Michael Joyce has been making models for movies since 1978. (First flick: Buck Rogers in the 25th Century.) The miniature-effects specialist describes his job this way: “A production company comes in and says, we want to build this, film it, and blow it up—and we want you to handle everything.” Now 60 and running his own shop, Joyce is something of a rare breed these days. When modern moviemakers want to obliterate Manhattan, it’s easier and cheaper to fire up a PC than to assemble a little Big Apple from scratch.
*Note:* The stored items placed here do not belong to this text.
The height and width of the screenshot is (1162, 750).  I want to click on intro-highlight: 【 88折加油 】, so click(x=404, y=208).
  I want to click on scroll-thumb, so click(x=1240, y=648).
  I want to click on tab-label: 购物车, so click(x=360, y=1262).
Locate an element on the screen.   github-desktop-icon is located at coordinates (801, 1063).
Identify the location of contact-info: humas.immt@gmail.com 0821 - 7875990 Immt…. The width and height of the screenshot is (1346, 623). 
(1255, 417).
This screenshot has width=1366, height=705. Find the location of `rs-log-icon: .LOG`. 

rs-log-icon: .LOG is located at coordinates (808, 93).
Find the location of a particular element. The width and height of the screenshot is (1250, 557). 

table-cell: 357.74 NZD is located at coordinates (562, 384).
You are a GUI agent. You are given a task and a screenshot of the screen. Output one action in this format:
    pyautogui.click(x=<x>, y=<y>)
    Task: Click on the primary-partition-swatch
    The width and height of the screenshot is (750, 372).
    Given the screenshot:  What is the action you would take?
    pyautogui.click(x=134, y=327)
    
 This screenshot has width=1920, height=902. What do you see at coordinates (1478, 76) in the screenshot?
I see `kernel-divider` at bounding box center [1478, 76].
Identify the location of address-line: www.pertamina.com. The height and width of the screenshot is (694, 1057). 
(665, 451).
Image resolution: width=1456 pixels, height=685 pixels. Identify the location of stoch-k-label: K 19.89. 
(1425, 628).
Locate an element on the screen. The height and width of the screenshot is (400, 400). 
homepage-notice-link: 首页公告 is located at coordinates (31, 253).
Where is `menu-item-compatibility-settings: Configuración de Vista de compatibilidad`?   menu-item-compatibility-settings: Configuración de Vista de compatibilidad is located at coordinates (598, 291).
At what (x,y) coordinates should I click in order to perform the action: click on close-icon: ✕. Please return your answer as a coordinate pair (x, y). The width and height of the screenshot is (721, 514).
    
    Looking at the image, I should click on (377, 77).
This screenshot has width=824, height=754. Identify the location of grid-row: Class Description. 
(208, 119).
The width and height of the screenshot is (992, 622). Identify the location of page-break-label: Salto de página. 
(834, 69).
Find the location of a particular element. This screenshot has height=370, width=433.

Still, for explosions, some directors insist on models. “In a computer,” Joyce says, “you don’t get that randomness, that haphazard commotion of a nice explosion.” Although his most famous kablooey moment might be the iconic scene in Independence Day when aliens demolish the White House, Joyce is up for laying waste to just about anything he can build.
Independence Day
MODEL: White House
SIZE: 5 feet high
The camera cut away quickly so the audience wouldn’t see the explosion petering out—that can reveal the scale.
Mr. & Mrs. Smith
MODEL: Suburban house
SIZE: ¼ scale
Joyce had to construct only the rear of the home—the Smiths race into the backyard as it’s detonating.
Live Free or Die Hard
MODEL: Power station
SIZE: 14 feet high
Five cameras captured the two-second blast at 120 fps, resulting in 50 seconds of explosive film.
The League of Extraordinary Gentlemen
MODEL: Blimp
SIZE: 1/12 scale
The craft was rigged with spray cement coated in gunpowder so it would “burn like the Hindenburg.”